REFLECTIONS

THOUGH I have incorporated several suitable thoughts as they seemed to arise from the several verses in the Chapter opening before me; yet I have not said all that might be said by way of devout reflections in the perusal of it, nor superseded the necessity of adding more. Various are the improvements this chapter affords, and under the blessed Spirit's teaching, many are the precious practical observations which ought to result from it.

Who is there that beholds the ark of God as the symbol and token of the divine presence, and of the covenant engagements of our God in the person of his dear Son, but while reading in this chapter the just judgments of God upon his people in the loss of the ark, must feel deep concern for the transgressions of the people in all ages, and especially in the present day of infidelity, and the many crying abominations of the land. Did the Lord give up Israel of old for their sins into the hands of their enemies; and are his people Israel now more secure from his judgments? Was there just cause for this awful dispensation then, and is there no cause for a similar visitation now?

You that are the people of God! do you not feel yourselves deeply affected in the contemplation of the spiritual miseries that seem to be hanging over his church? Doth not our Jesus speak, as he did once to the church of Ephesus; Repent, or else I will come unto thee quickly, and will remove thy candlestick out of his place. Oh! should our eyes be brought to see the gospel taken from us: the sun going down upon our ordinances, and all our precious sabbaths and gospel feasts cut short: might we not, like the daughter-in-law of Eli, write, Ichabod upon all that would then remain, when the glory was departed.

Ye parents of tenderness, and masters of houses and families, mark in Eli's mistaken indulgence the dreadful consequence of honouring our sons or our households before God, and by a sinful compliance with the corrupt desires and irreligious dispositions of those about us, make shipwreck of the faith and of a good conscience. If we set not up religion in our houses; if we neglect both by precept and example to lead our little ones to the ark of God's presence in his house of prayer; if our servants or our children make themselves vile and we restrain them not? Oh! think of Eli, behold the melancholy close of his life, and be assured that God will not pass over the iniquities even of his people.

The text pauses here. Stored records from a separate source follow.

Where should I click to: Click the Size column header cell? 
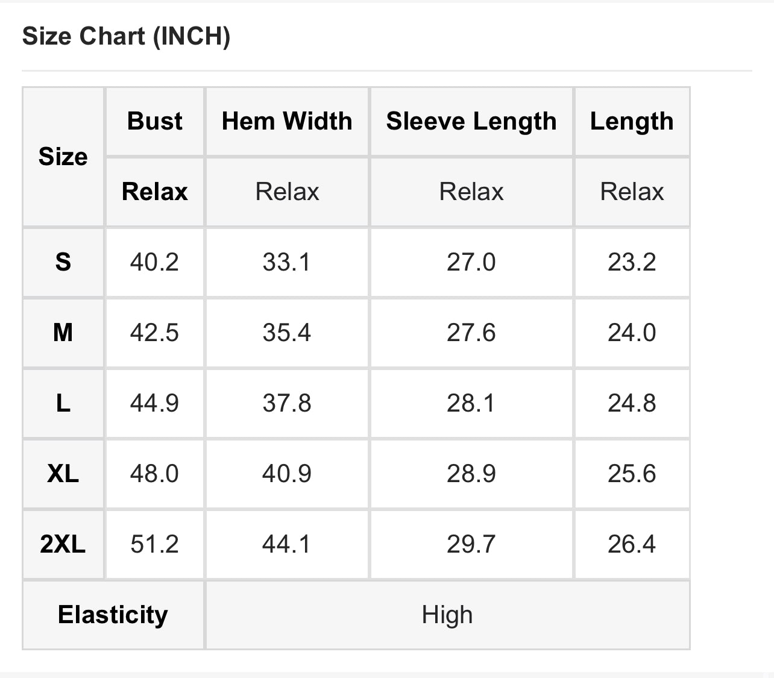click(63, 157)
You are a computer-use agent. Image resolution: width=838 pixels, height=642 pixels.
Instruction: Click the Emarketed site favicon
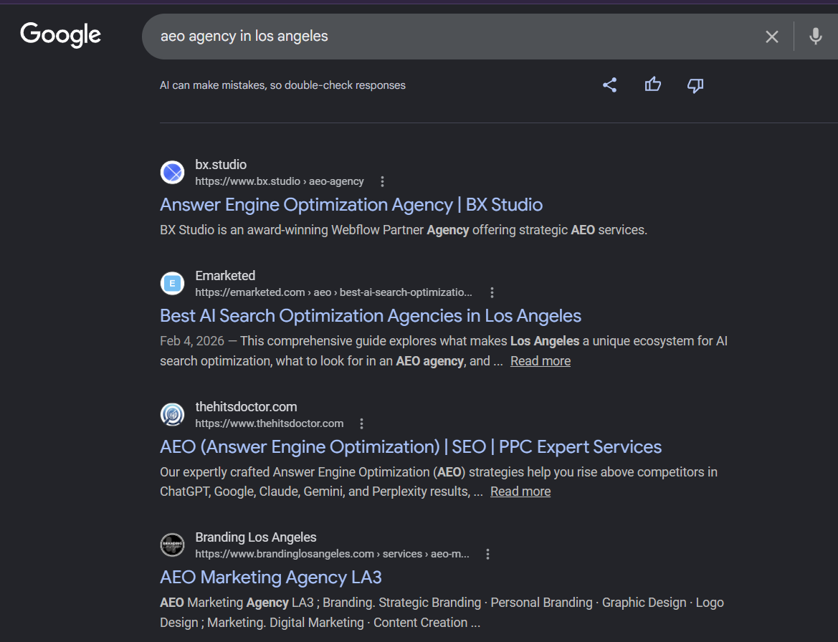(x=172, y=283)
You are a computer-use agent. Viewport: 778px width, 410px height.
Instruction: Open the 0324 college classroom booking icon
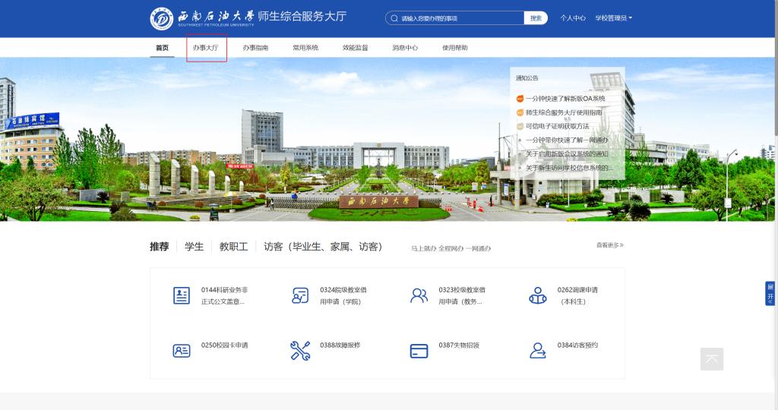[x=300, y=296]
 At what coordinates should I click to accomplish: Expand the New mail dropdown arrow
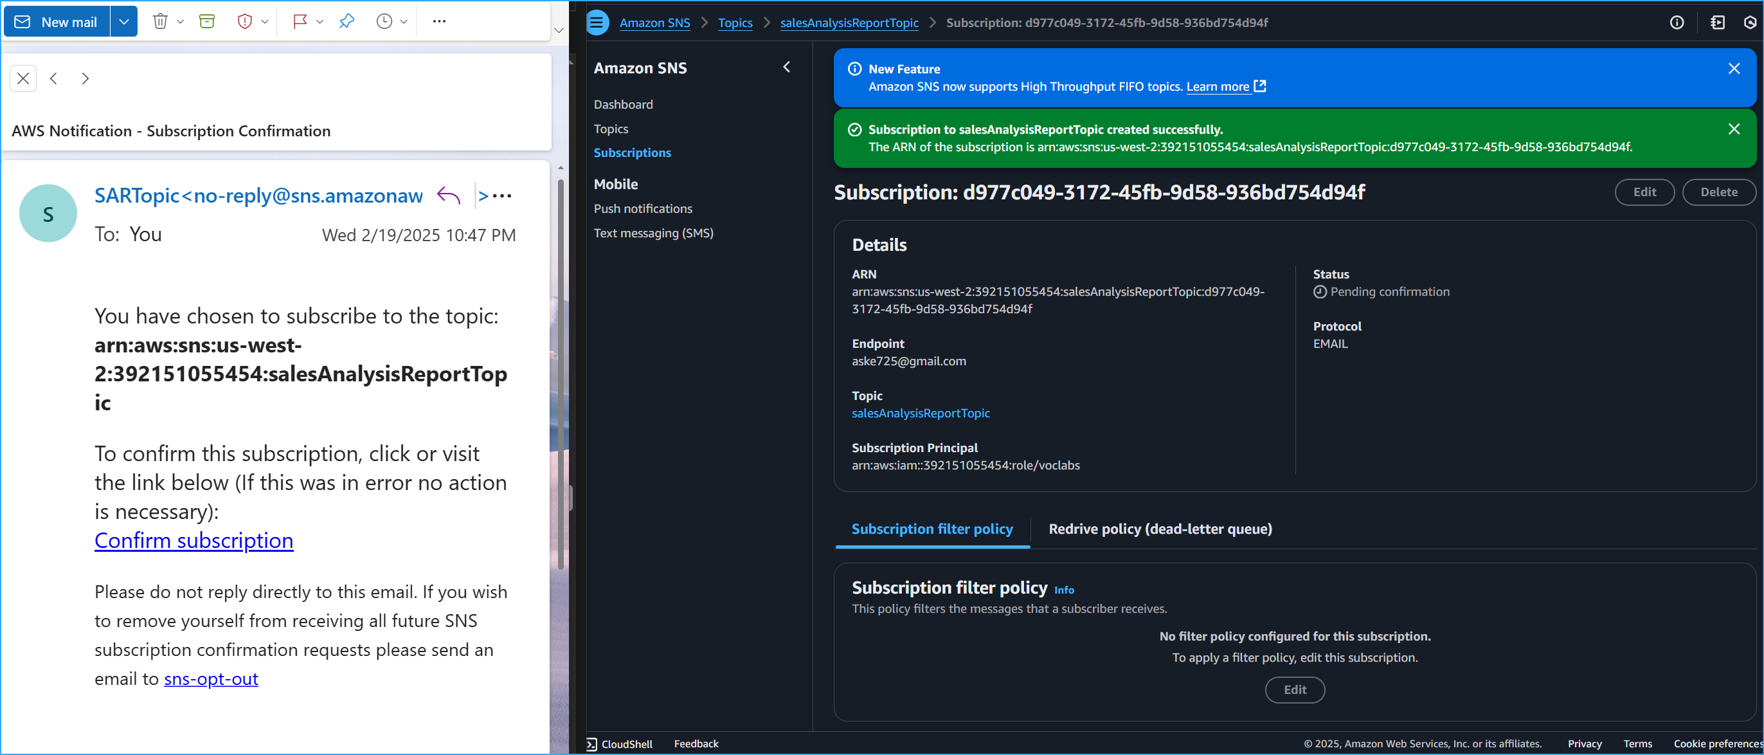[124, 21]
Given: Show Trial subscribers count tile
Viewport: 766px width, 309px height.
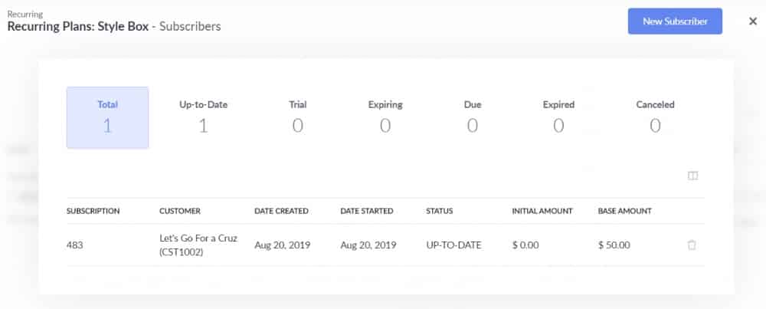Looking at the screenshot, I should (297, 117).
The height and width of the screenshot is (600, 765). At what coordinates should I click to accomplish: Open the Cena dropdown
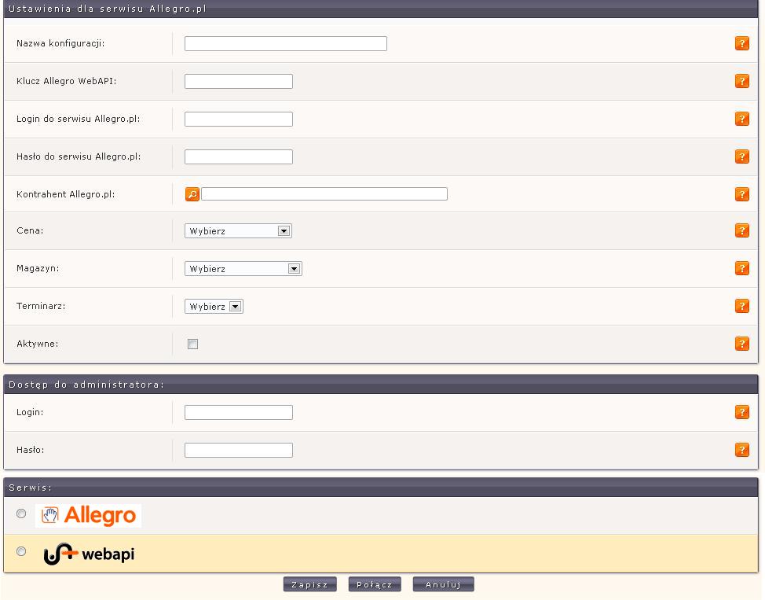click(238, 231)
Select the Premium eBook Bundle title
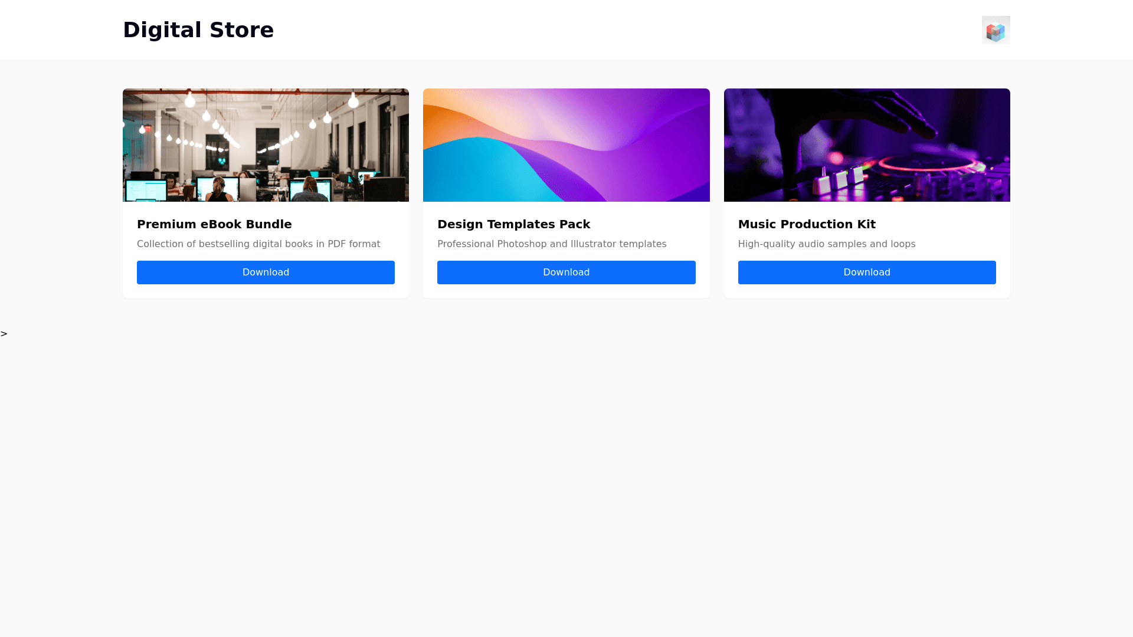The image size is (1133, 637). (214, 224)
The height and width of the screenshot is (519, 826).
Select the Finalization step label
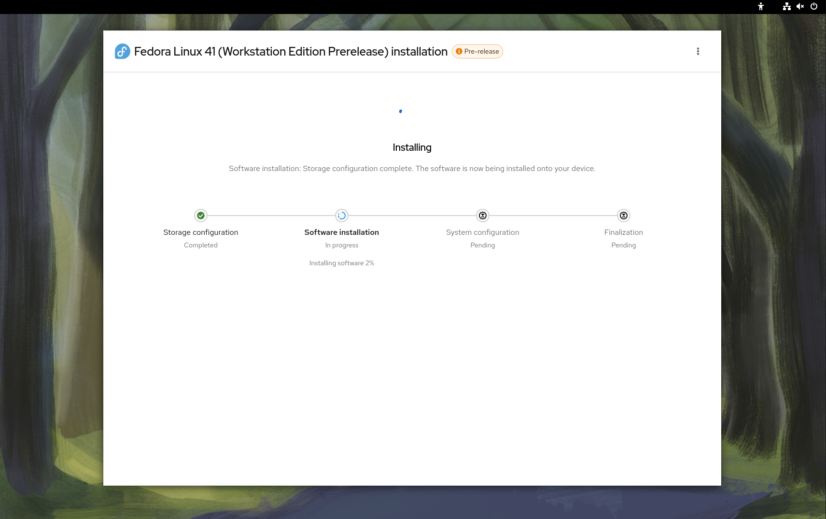(x=624, y=232)
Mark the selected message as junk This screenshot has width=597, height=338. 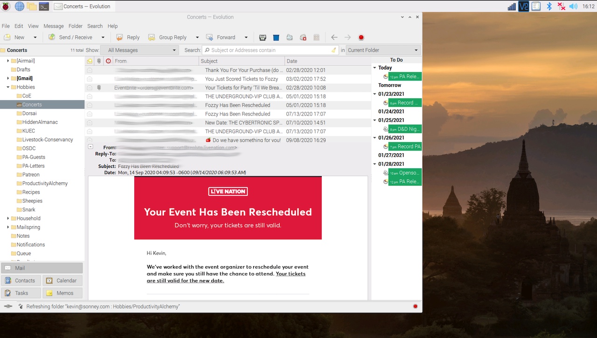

But chiefly, ye ministers of my God, be very jealous for his honour who hath so honoured you, as to appoint you for watchmen on the walls of Zion. Cry aloud! spare not! lift up your voices like trumpets, and show the people their transgressions, and the house of Israel their sins. Be very jealous for the ark of God's sake. And oh, thou dear Redeemer! do thou, for to thou alone the glorious work belongs, do thou ever dear, ever precious Jesus, continue to us thy presence, thy love, thy pardoning, renewing, reviving, quickening, strengthening, and confirming grace. We would say in the language of thine own most holy word, to the holy undivided Three which bear record in Heaven, Arise, O Lord, into thy rest: thou and the ark of thy strength. Let thy priests be clothed with righteousness, and let thy saints shout for joy.